• [What needs to be done] A single number is wanted: how many lines of the records below contain the word "will".

• [Data excerpts]
-- Opening Marker --

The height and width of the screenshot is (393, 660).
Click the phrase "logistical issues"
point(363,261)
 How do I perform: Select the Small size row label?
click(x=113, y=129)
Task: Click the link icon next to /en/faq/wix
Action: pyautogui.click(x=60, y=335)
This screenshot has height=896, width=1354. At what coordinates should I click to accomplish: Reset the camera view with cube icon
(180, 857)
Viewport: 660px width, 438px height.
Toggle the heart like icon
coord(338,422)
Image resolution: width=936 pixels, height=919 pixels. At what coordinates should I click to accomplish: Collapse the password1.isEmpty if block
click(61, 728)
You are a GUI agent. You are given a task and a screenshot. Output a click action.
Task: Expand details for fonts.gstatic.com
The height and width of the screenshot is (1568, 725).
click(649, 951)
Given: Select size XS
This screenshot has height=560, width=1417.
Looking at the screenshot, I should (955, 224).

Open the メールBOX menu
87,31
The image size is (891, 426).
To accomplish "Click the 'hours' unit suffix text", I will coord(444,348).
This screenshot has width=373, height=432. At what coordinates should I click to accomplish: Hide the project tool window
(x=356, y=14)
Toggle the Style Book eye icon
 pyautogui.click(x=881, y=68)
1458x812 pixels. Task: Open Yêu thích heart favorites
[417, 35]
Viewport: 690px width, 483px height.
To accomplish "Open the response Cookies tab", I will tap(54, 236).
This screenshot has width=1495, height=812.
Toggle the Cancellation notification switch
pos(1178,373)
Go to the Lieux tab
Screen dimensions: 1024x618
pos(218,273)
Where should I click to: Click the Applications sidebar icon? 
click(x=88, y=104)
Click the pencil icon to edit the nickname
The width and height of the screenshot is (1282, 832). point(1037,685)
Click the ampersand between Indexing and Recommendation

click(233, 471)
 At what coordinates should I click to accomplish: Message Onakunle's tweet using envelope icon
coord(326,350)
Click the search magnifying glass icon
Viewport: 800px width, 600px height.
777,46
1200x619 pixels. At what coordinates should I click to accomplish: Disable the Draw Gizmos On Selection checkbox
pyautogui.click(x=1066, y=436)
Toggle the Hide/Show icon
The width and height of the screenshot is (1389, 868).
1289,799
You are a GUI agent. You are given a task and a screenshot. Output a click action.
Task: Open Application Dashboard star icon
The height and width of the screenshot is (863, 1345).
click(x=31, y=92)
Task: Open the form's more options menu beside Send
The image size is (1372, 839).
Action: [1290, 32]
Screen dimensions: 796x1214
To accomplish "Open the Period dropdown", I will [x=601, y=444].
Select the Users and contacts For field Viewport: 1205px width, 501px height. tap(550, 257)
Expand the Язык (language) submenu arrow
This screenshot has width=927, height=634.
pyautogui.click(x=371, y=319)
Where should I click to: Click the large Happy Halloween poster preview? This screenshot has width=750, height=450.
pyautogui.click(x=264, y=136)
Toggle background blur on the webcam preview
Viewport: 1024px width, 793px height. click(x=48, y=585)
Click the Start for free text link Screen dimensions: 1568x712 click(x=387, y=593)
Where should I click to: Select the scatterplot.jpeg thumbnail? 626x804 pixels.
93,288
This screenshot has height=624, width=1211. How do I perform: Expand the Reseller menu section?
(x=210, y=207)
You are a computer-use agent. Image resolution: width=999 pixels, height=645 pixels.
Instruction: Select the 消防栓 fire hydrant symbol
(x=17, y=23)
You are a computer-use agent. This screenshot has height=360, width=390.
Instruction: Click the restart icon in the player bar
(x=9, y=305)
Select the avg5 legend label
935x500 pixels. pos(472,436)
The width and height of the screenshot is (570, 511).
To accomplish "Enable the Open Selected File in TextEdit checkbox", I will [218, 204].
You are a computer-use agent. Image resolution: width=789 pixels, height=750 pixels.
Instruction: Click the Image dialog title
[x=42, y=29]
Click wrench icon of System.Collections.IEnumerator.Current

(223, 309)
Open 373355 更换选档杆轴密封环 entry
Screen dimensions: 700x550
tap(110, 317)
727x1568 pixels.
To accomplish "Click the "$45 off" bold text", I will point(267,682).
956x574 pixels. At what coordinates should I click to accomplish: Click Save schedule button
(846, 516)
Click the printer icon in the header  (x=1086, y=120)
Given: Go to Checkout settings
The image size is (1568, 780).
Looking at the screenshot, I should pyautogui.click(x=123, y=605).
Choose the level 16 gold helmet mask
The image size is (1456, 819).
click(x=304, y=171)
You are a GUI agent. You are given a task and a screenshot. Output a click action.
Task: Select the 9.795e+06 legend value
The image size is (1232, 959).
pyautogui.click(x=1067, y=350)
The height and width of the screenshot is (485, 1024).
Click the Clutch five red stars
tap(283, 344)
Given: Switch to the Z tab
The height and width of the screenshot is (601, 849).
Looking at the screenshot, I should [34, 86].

-- Closing Marker --

• [Task response] 5